From the explanations above as well as from Maria Zambrano’s extract we can infer that hope seems to be the sole catalyst that allows for our incomplete drafts we are born with to be transformed into our perfect selves through time. The said concept seems to be tightly nit with time itself as the very function of hope is to project an ideal or at least an optimistic view of the future, the subset of time not yet having become real. A counterargument to the thesis that hope is indispensable to reach a state of true happiness is that it only provides an optimistic view of the future without considering the obstacles commonly posed by reality. Some may feel that a realistic view of life would be more appropriate to reach this goal as it enables us to make more balanced decisions and, most importantly, it doesn’t lead to a sense of disappointment after having gone the wrong way. However, this critique does not take two important premises into account, them being the final goal of becoming one’s true self and the uncertainty of the future.
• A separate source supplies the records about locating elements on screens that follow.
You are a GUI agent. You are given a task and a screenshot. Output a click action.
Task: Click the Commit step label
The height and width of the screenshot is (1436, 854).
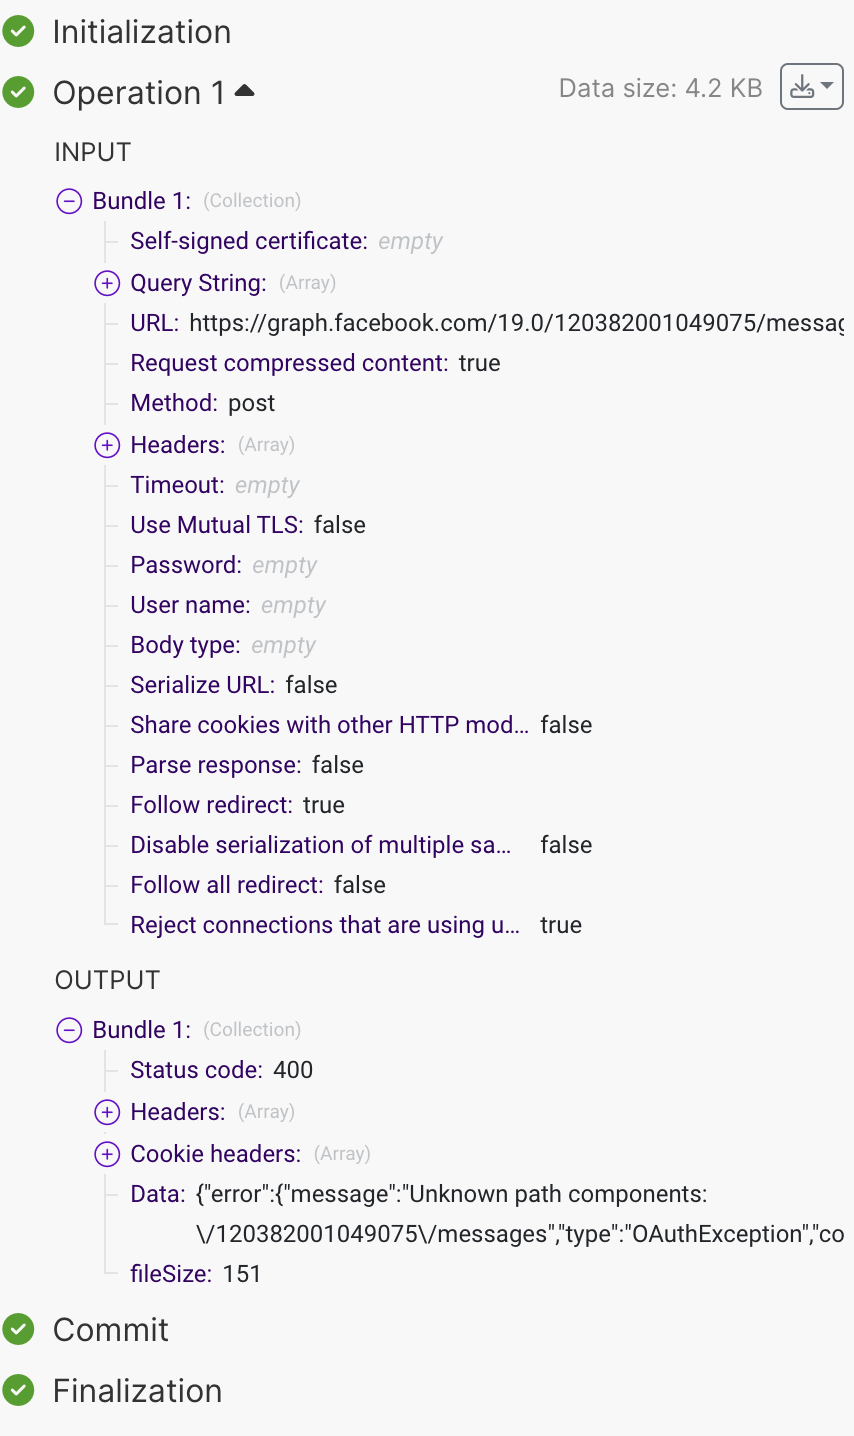point(110,1329)
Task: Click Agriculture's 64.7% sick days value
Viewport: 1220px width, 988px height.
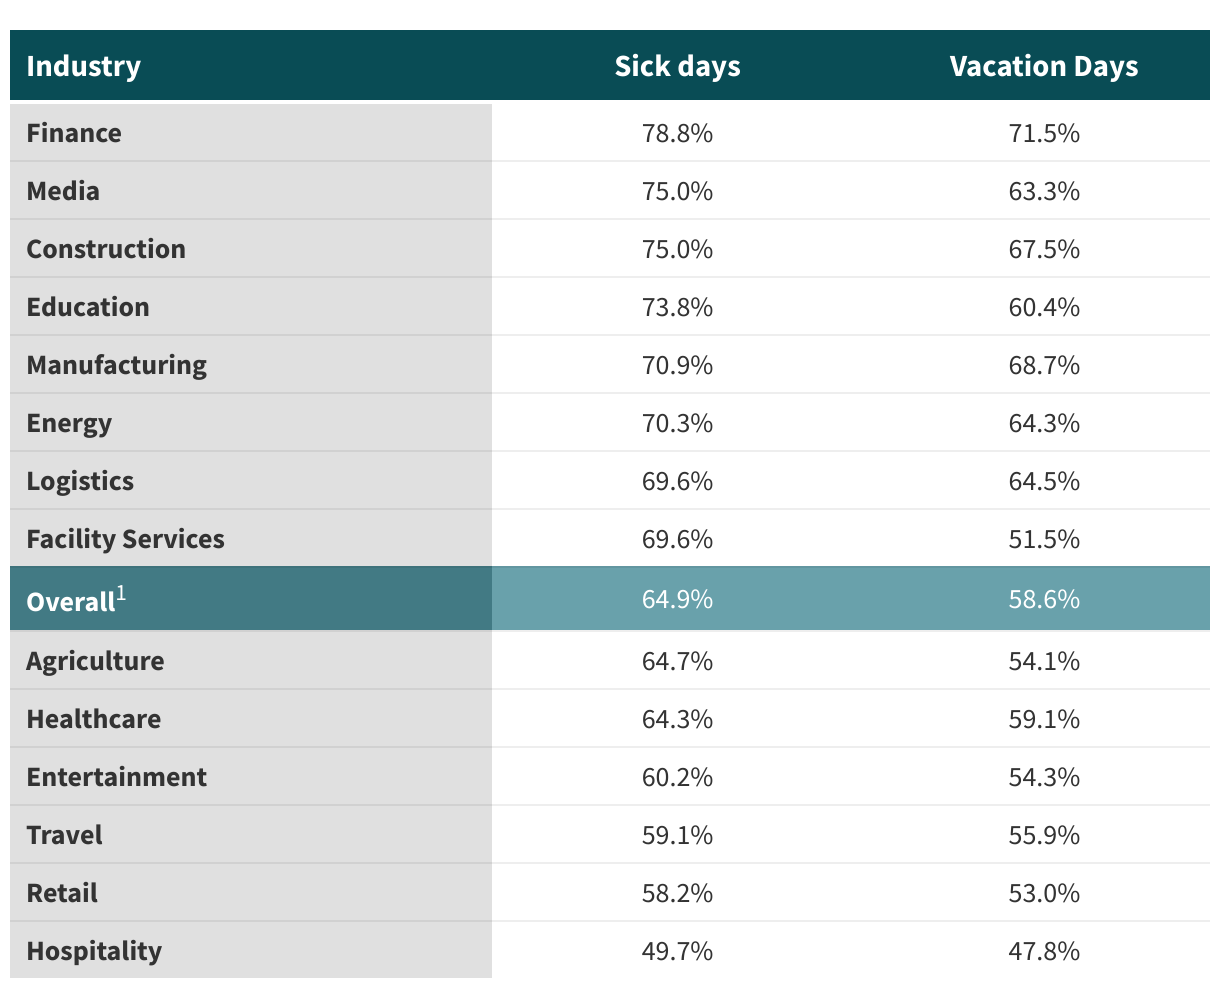Action: point(677,661)
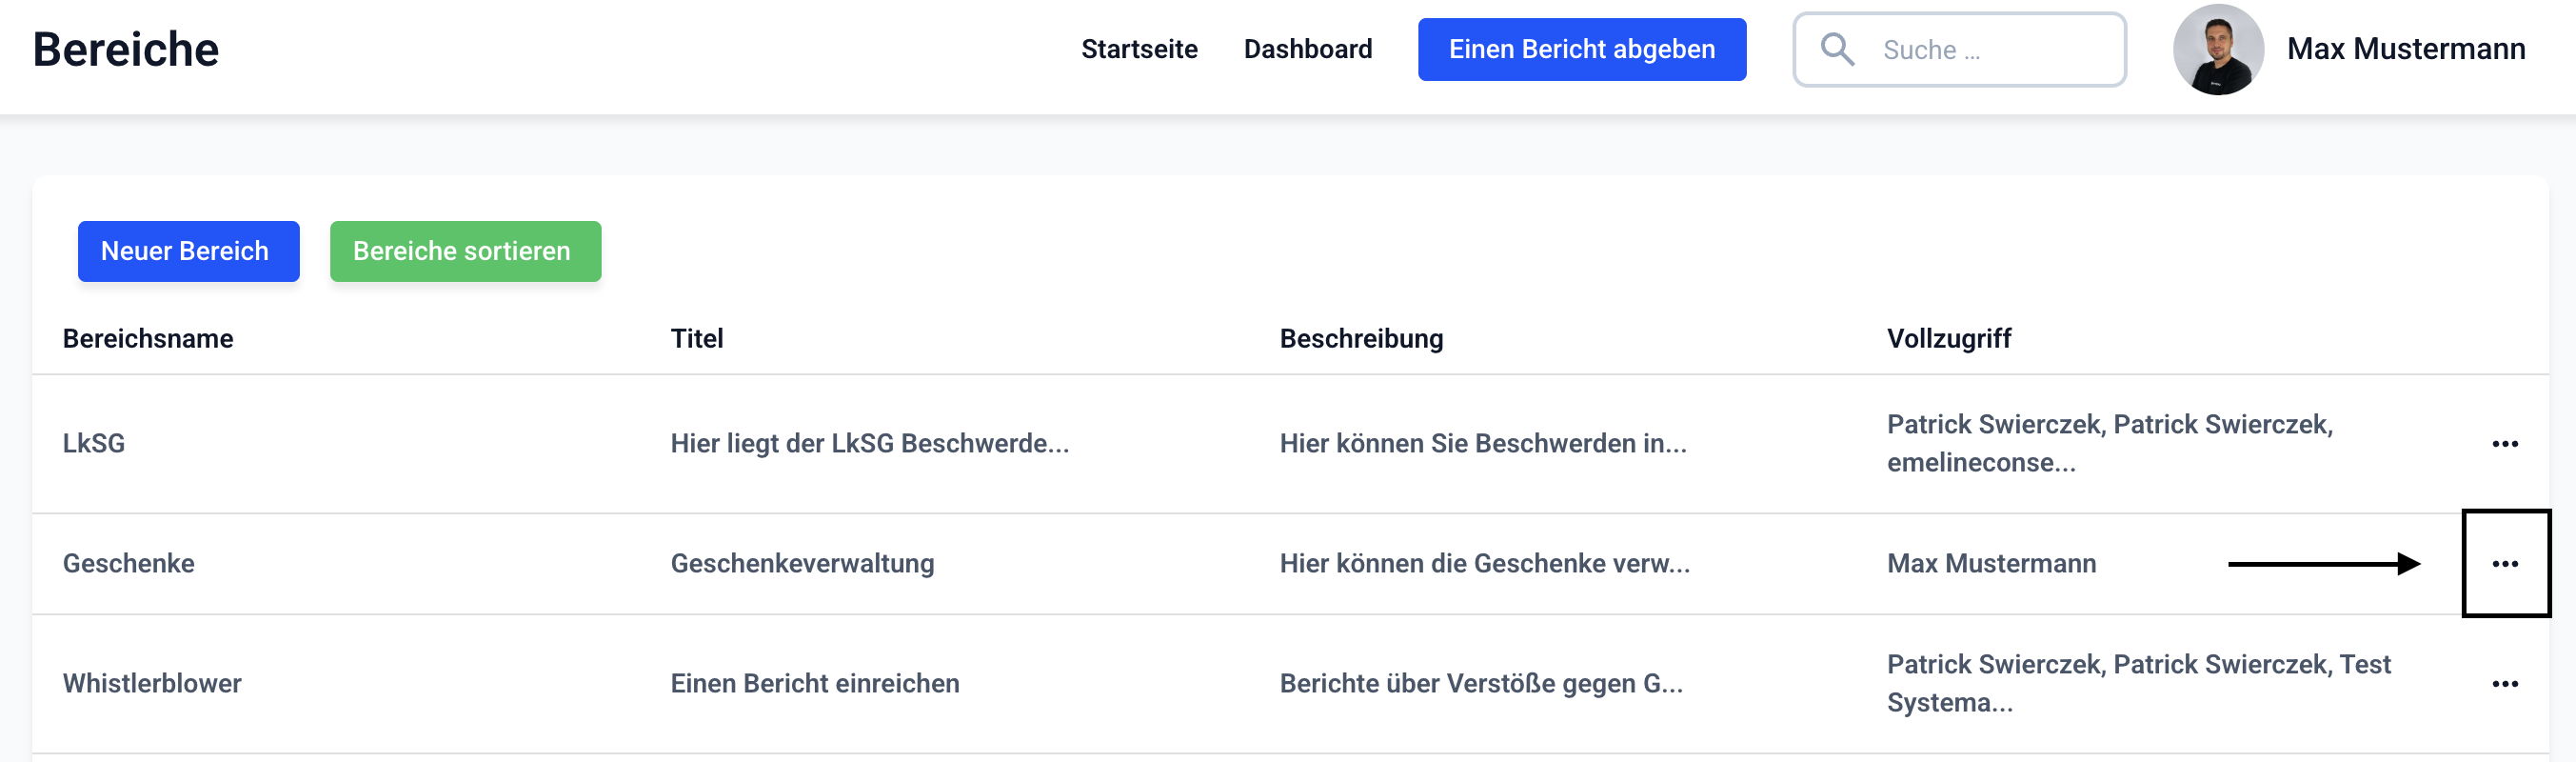The width and height of the screenshot is (2576, 762).
Task: Click the Bereichsname column header
Action: (148, 339)
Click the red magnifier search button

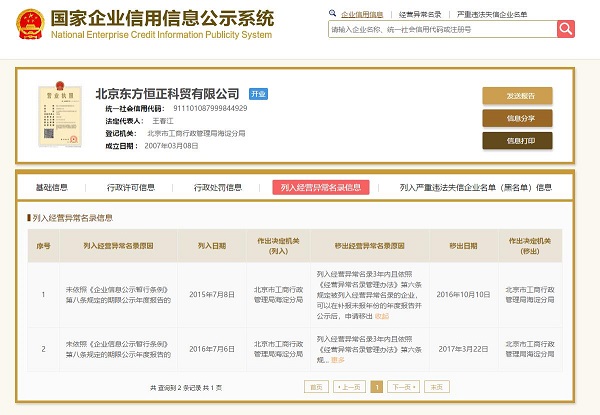click(566, 31)
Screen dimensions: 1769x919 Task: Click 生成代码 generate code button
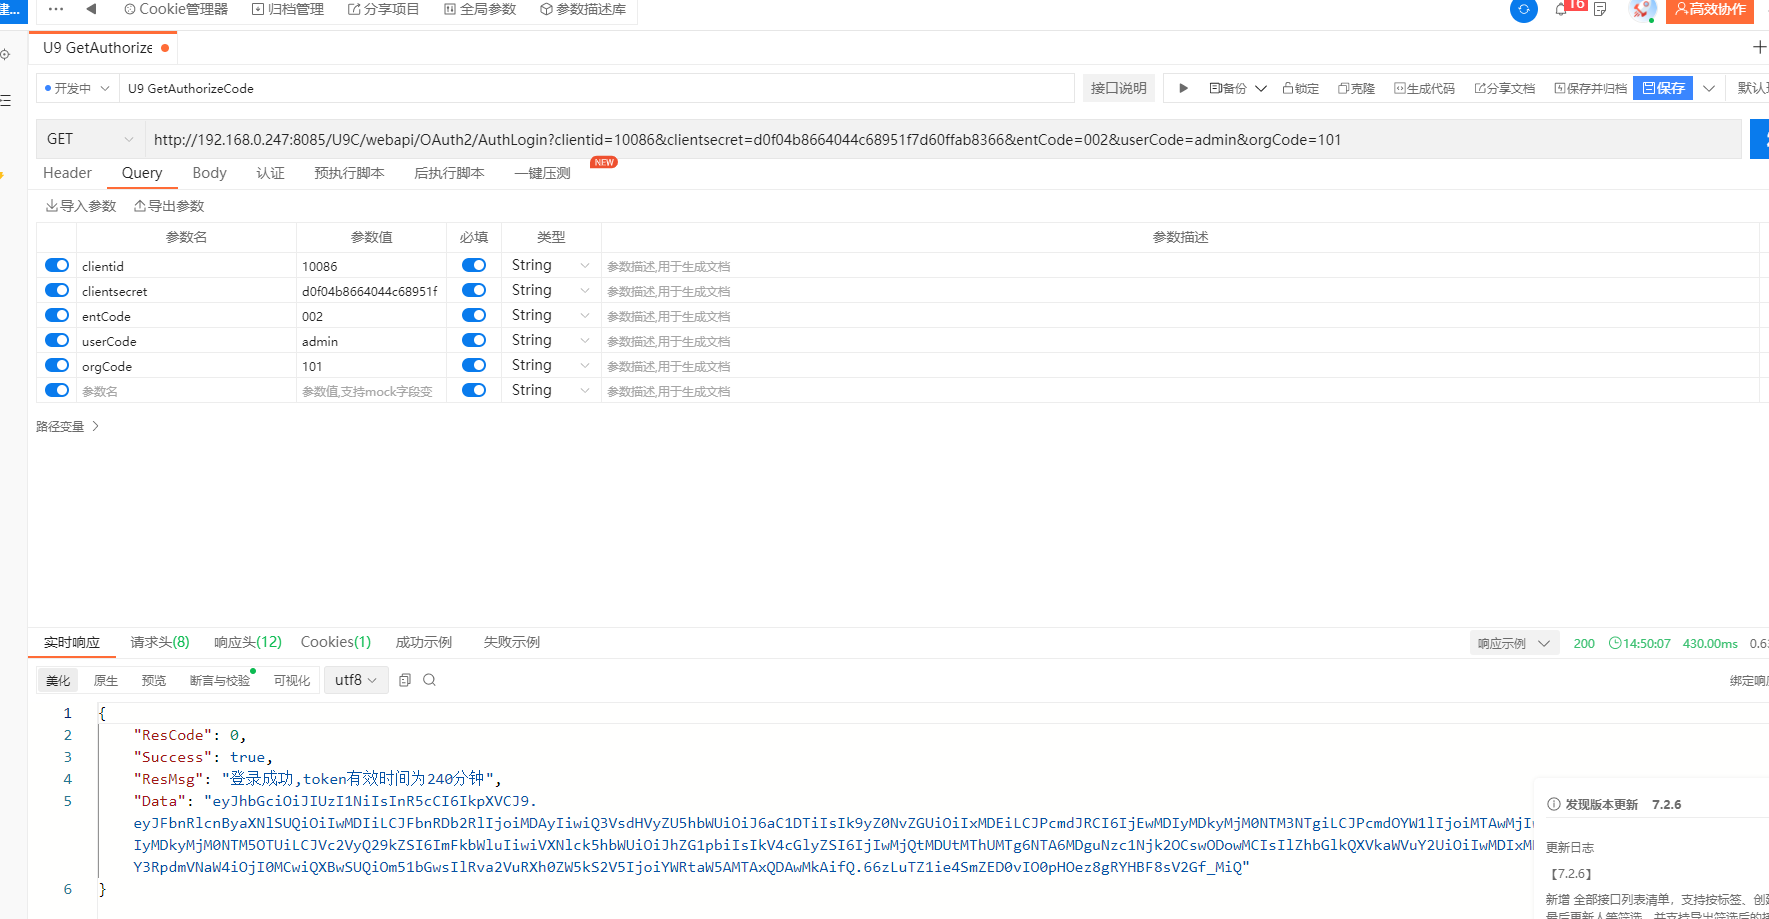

While a sober, realistic view might at first glance present itself as the best one in achieving true happiness, making one seemingly informed decision at a time, in reality it is impossible to make a decision without a plan, a final goal in mind. Moreover, as the future is uncertain, any waypoint ahead is unknown and, thus, open to interpretation by the individual. One cannot possibly rely on realism beyond the present: any attempt at successfully navigating time necessarily needs a metaphorical compass, a constant sense of directionality independent from the circumstances of reality. With the universal goal of happiness and self-fulfillment in mind, optimism results as being the only option on the road leading to it: only hope is able to give a general purpose to the journey that is undertaken. In a world delineated by both time, in which the future is, unlike the present, yet to come and uncertain, and the strives for happiness and to finally, one day, fulfill our drafted self, hope is the only possible way of adhering to both, it is the sole catalyst enabling our rebirth

In light of the above, the very existence of hope rests upon the notion that although what is to come may ultimately be undetermined, every single one of us is still able to achieve their dreams with enough of it, regardless of the sheer number obstacles a realistic view may signal to us. With this in mind, the act of hoping becomes the substance of our life, literally what stands underneath it, what enables its purpose in the first place. As we are bound to follow the directionality of time, hope is what stimulates us to change for the better and not for the worse, it is what encourages us to build rather than to surrender to erosion and entropy. Furthermore, it also constitutes the driving force of philosophy as it fuels the hope for what is truthful, just and beautiful. It is ultimately what keeps us alive, as it is what guides us to our most sincere dreams as long as we choose to follow it. Hope is necessarily based on uncertainty, yet it also provides us the certainty that we need for our future. We build our future by ourselves, but hope contains all the approximate instructions and purposes we must follow to reach happiness in it. To follow these instructions, nevertheless, is nothing more and nothing less than a choice.